EXERCISE BRIEF:
Rewrite the stretch of the listing from the line containing "has height=973, width=2576." through the line containing "figure-title: DEBUG CNN feature: output=0.27001953125,… is" as a JSON list of strings, one string per line and no blank lines.

MATERIAL TO PROCESS:
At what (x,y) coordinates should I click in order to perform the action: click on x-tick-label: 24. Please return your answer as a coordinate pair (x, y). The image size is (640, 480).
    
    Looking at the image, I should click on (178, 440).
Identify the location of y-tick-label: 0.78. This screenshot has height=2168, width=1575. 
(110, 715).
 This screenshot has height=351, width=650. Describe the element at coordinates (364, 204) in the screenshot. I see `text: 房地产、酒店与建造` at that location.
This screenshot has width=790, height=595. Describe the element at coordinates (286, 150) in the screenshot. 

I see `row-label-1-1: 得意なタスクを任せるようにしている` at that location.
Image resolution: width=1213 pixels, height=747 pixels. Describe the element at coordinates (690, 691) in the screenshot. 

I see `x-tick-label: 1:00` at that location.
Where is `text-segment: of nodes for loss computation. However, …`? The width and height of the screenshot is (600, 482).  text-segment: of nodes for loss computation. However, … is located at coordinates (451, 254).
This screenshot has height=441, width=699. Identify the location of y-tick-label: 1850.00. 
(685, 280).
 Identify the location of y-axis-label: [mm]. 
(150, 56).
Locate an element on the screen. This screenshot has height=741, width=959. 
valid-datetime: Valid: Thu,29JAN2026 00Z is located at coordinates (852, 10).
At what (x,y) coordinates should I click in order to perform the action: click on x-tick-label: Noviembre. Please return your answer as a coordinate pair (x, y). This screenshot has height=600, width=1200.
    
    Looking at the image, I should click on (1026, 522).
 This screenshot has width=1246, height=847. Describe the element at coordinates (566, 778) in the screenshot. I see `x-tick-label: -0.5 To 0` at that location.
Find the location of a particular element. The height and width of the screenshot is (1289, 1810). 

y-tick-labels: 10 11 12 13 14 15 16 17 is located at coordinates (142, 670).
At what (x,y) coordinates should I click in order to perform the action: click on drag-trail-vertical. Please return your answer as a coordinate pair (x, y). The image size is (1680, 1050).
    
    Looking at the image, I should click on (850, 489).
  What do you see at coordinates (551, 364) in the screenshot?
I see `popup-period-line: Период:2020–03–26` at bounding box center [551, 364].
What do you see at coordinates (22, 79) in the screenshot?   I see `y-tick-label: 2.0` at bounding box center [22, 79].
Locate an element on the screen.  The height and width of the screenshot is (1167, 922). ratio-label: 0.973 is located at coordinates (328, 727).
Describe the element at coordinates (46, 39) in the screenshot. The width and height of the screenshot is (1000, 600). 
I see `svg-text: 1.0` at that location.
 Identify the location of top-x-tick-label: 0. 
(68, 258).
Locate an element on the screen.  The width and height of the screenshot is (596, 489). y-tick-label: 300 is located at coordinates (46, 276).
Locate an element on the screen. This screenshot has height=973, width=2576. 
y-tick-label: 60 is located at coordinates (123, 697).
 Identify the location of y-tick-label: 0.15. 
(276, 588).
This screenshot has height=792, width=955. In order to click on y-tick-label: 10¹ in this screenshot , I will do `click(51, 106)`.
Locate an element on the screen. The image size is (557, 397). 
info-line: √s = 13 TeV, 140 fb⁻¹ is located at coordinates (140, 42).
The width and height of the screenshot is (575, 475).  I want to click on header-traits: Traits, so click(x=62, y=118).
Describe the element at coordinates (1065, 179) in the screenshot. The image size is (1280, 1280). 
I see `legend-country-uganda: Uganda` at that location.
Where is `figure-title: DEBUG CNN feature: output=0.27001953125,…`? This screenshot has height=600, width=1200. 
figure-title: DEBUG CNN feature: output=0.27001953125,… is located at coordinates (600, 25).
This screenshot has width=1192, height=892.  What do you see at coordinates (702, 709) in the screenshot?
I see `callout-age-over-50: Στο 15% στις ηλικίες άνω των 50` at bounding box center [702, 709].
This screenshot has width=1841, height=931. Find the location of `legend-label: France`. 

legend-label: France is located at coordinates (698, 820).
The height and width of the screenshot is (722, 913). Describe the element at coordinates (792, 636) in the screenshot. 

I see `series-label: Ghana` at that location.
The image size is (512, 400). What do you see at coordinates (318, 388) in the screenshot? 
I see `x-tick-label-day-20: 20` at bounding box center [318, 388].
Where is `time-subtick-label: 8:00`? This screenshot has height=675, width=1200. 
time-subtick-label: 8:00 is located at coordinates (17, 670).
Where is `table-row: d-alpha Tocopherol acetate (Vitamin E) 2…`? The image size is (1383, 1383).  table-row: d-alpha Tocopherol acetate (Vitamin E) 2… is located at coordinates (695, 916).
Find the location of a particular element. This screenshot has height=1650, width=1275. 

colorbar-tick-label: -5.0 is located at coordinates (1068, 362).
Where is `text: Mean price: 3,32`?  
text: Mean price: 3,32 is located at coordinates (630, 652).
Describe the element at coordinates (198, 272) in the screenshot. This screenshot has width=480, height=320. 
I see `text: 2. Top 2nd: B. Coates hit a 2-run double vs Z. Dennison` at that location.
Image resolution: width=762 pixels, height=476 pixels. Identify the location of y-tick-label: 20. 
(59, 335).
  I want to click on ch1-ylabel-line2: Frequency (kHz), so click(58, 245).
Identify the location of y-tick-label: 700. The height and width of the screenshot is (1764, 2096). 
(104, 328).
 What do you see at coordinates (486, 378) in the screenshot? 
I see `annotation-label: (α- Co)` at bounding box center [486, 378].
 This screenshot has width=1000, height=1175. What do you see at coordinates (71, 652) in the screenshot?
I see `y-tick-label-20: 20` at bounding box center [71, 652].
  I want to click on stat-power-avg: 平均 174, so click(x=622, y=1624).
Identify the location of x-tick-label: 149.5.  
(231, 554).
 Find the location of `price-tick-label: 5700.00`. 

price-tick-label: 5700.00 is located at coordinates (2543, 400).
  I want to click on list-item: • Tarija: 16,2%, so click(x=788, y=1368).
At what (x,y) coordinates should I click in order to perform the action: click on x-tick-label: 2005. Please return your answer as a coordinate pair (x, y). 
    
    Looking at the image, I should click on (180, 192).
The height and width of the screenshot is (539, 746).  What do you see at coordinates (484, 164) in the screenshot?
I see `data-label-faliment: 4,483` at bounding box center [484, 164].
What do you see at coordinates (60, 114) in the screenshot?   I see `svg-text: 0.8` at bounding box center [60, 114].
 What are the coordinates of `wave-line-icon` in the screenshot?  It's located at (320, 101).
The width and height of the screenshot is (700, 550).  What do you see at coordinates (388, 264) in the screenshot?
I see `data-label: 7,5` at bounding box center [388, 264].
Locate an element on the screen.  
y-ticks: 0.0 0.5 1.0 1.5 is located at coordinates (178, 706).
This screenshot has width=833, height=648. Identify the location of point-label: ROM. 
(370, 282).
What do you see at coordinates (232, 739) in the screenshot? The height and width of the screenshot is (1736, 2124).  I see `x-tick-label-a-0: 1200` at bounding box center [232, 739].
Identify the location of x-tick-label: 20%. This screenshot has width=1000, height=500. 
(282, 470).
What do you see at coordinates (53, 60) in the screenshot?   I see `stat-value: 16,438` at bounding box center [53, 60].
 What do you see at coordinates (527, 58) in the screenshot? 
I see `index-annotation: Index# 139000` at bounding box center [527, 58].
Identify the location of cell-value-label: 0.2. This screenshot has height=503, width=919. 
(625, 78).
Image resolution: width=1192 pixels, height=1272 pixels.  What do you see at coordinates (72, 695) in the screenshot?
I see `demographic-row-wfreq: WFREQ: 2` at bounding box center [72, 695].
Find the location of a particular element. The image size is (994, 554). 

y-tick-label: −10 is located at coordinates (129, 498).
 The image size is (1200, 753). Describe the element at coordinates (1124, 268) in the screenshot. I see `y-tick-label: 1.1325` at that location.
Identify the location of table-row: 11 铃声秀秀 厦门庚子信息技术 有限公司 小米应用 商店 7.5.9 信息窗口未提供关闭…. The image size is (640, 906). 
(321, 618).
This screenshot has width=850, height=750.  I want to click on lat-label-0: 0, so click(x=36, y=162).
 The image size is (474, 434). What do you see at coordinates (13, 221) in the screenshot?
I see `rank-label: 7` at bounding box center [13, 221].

OUTPUT BELOW:
[
  "Locate an element on the screen. This screenshot has height=973, width=2576. ",
  "y-tick-label: 60 is located at coordinates (123, 697).",
  " Identify the location of y-tick-label: 0.15. ",
  "(276, 588).",
  "This screenshot has height=792, width=955. In order to click on y-tick-label: 10¹ in this screenshot , I will do `click(51, 106)`.",
  "Locate an element on the screen. The image size is (557, 397). ",
  "info-line: √s = 13 TeV, 140 fb⁻¹ is located at coordinates (140, 42).",
  "The width and height of the screenshot is (575, 475).  I want to click on header-traits: Traits, so click(x=62, y=118).",
  "Describe the element at coordinates (1065, 179) in the screenshot. The image size is (1280, 1280). ",
  "I see `legend-country-uganda: Uganda` at that location.",
  "Where is `figure-title: DEBUG CNN feature: output=0.27001953125,…`? This screenshot has height=600, width=1200. ",
  "figure-title: DEBUG CNN feature: output=0.27001953125,… is located at coordinates (600, 25)."
]